The Ballad of Ferguson, Missouri

November 25, 2014 | by

A man unzipping his fly is vulnerable to attack.
Then the zipper got stuck.
An angel flies in the window to unstick it.
A drone was monitoring all this
In real time
And it appears on a monitor on Mars,
Though of course with a relay delay.
One of the monitors at the Mars base drone station
Is carefully considering all your moves for terror output.
But not to worry. Forget about about about it.

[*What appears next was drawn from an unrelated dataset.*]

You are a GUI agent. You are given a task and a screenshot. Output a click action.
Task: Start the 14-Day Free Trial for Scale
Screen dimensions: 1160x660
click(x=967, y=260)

The body of the man you were
Has disappeared inside the one you wear.

Reminds me of the story of the man who had nipples
Where his elbows should be and whose skeleton
Was on the outside of his body.
The guy walks into a shop on Madison to buy some clothes
And buys some and walks out wearing them
Wearing them and into the Carlyle bar.
One of the waiters, originally from Algeria of all places,
Recognizes him and says with the strong accent
He has despite many years of living in the United States:
Your usual?

A man has disappeared inside his corpse.
His corpse has disappeared inside a cause.

Reminds me of the video of Robert Kennedy
Announcing to a largely black audience at an outdoor campaign rally
At night in Indianapolis
That Martin Luther King had been shot
And killed and by a white man.
Martin Luther King is dead.

Skin color is the name.
Skin color is the game.
Skin color is to blame for Ferguson, Missouri.

The body of the man you were
Has disappeared inside the one you wear.

I wouldn’t want to be a black man in St. Louis County.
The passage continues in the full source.